• PROBLEM REQUIREMENTS: The expected output is the complete listing, unchanged.

• MATERIAL PROVIDED:
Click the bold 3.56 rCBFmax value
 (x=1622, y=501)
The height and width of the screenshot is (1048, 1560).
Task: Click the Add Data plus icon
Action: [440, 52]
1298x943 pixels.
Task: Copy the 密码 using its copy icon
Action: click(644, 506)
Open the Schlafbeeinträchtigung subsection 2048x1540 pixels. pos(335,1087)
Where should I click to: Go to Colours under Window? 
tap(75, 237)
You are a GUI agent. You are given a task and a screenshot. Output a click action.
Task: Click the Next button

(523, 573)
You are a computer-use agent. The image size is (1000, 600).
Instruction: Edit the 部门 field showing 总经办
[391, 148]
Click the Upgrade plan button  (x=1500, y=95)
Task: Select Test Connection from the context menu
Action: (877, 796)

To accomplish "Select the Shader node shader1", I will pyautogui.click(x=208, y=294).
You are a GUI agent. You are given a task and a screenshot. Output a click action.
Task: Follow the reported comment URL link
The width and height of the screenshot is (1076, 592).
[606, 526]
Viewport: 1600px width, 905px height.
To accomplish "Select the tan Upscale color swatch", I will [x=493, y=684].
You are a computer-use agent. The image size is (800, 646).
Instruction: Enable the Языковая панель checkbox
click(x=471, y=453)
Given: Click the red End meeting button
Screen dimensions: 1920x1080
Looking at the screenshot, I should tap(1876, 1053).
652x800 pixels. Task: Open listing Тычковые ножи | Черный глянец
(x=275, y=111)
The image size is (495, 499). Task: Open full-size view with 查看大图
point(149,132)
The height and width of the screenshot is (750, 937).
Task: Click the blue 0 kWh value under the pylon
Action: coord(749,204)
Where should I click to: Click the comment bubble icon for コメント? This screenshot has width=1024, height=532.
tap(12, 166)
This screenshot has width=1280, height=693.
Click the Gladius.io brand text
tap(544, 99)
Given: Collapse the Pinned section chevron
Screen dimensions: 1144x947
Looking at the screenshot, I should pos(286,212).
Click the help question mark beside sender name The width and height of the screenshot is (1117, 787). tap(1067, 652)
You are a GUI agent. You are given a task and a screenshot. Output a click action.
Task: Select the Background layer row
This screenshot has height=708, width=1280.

• RESULT:
Click the bold 3.56 rCBFmax value
 (x=1622, y=501)
The height and width of the screenshot is (1048, 1560).
Task: Click the Add Data plus icon
Action: [440, 52]
1298x943 pixels.
Task: Copy the 密码 using its copy icon
Action: click(644, 506)
Open the Schlafbeeinträchtigung subsection 2048x1540 pixels. pos(335,1087)
Where should I click to: Go to Colours under Window? 
tap(75, 237)
You are a GUI agent. You are given a task and a screenshot. Output a click action.
Task: Click the Next button

(523, 573)
You are a computer-use agent. The image size is (1000, 600).
Instruction: Edit the 部门 field showing 总经办
[391, 148]
Click the Upgrade plan button  (x=1500, y=95)
Task: Select Test Connection from the context menu
Action: (877, 796)

To accomplish "Select the Shader node shader1", I will pyautogui.click(x=208, y=294).
You are a GUI agent. You are given a task and a screenshot. Output a click action.
Task: Follow the reported comment URL link
The width and height of the screenshot is (1076, 592).
[606, 526]
Viewport: 1600px width, 905px height.
To accomplish "Select the tan Upscale color swatch", I will [x=493, y=684].
You are a computer-use agent. The image size is (800, 646).
Instruction: Enable the Языковая панель checkbox
click(x=471, y=453)
Given: Click the red End meeting button
Screen dimensions: 1920x1080
Looking at the screenshot, I should tap(1876, 1053).
652x800 pixels. Task: Open listing Тычковые ножи | Черный глянец
(x=275, y=111)
The image size is (495, 499). Task: Open full-size view with 查看大图
point(149,132)
The height and width of the screenshot is (750, 937).
Task: Click the blue 0 kWh value under the pylon
Action: coord(749,204)
Where should I click to: Click the comment bubble icon for コメント? This screenshot has width=1024, height=532.
tap(12, 166)
This screenshot has width=1280, height=693.
Click the Gladius.io brand text
tap(544, 99)
Given: Collapse the Pinned section chevron
Screen dimensions: 1144x947
Looking at the screenshot, I should pos(286,212).
Click the help question mark beside sender name The width and height of the screenshot is (1117, 787). tap(1067, 652)
You are a GUI agent. You are given a task and a screenshot. Output a click action.
Task: Select the Background layer row
This screenshot has height=708, width=1280.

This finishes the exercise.